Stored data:
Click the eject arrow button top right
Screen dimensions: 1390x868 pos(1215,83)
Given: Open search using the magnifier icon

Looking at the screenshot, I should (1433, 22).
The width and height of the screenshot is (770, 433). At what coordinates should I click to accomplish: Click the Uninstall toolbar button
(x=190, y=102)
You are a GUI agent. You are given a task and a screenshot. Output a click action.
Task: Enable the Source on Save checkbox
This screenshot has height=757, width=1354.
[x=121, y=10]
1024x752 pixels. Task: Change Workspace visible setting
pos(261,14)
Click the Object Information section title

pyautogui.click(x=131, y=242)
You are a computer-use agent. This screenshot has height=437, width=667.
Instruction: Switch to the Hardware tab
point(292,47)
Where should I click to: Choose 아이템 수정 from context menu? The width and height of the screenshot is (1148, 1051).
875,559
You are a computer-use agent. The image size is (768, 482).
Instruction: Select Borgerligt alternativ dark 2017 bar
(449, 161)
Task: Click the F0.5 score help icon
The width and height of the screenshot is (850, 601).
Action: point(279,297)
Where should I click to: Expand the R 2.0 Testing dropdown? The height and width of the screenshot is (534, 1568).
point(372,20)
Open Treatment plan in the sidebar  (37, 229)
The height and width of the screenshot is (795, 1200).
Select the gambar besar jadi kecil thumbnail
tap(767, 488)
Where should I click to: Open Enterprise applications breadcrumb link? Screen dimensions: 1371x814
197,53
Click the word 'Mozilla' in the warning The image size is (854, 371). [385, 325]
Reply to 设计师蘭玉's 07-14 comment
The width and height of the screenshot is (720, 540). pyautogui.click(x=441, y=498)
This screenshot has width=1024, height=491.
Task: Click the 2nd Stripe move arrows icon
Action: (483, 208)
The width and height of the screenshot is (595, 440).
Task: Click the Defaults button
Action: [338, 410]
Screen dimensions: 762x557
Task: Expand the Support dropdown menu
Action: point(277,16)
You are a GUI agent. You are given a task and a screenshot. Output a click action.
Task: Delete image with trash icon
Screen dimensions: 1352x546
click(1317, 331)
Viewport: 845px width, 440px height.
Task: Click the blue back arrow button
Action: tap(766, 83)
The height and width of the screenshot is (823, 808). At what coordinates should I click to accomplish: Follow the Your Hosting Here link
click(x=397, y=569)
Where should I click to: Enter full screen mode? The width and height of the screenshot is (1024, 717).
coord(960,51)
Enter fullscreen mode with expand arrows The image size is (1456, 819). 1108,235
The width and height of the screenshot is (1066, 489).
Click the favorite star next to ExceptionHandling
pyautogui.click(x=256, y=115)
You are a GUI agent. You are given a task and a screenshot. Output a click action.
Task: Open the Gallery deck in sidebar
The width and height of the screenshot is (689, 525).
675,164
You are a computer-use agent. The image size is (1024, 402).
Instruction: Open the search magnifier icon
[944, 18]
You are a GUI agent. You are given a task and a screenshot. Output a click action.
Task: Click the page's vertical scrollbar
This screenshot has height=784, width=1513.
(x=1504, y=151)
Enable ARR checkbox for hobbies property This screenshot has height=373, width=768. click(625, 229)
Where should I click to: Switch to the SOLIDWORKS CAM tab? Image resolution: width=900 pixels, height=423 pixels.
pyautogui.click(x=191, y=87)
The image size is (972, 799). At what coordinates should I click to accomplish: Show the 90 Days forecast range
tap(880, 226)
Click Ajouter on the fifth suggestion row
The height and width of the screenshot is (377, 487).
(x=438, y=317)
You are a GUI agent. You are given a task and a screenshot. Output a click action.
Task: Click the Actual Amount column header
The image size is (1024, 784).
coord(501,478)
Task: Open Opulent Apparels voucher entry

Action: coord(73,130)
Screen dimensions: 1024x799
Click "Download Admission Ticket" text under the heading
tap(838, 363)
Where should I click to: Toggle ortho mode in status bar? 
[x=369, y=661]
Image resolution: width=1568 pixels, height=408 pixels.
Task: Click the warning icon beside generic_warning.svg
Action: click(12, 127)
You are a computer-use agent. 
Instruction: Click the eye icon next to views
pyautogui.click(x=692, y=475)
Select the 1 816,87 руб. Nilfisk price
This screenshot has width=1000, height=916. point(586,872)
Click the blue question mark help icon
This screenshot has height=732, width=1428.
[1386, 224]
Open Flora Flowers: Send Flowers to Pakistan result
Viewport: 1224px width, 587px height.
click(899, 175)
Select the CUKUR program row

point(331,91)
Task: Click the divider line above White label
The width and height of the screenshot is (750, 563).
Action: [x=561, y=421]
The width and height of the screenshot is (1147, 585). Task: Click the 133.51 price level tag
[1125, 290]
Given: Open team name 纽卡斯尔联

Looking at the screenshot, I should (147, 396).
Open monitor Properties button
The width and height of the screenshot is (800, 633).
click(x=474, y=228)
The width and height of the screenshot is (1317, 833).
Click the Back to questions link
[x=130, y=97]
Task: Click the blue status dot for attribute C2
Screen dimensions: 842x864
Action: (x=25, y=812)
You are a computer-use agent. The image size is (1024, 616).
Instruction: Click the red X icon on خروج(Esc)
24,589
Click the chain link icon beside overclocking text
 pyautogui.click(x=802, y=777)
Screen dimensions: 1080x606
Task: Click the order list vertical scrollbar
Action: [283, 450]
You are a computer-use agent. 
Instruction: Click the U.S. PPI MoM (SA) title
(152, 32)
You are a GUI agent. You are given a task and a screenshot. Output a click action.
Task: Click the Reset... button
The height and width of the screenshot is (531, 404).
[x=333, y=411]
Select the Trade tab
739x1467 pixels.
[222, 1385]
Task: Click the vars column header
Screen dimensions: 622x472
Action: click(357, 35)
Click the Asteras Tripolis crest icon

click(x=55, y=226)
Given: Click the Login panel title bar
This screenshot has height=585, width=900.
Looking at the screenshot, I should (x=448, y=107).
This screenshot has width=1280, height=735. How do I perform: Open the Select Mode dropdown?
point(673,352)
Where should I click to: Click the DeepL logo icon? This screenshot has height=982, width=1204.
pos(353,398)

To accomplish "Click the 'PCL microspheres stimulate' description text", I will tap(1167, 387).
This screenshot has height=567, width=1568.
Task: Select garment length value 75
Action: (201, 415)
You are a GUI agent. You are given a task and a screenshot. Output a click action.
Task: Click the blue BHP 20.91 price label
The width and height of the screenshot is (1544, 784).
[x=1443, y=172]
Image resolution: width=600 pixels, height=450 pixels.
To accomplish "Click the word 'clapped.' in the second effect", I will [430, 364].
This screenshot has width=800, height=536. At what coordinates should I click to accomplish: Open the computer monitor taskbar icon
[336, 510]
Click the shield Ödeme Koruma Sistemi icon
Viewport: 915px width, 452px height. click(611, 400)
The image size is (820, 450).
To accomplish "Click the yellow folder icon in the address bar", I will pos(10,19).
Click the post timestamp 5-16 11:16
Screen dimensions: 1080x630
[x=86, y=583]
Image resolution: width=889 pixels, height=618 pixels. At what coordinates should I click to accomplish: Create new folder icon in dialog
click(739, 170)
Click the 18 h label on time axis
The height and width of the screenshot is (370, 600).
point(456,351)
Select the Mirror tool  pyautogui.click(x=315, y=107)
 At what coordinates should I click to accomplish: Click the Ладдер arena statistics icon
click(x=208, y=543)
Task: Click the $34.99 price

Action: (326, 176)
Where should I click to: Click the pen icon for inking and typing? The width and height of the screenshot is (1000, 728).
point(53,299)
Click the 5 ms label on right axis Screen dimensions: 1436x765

HOW TO COMPLETE THIS TASK:
The answer is to be a bare number, showing how many lines of the records contain "column".

RESPONSE:
2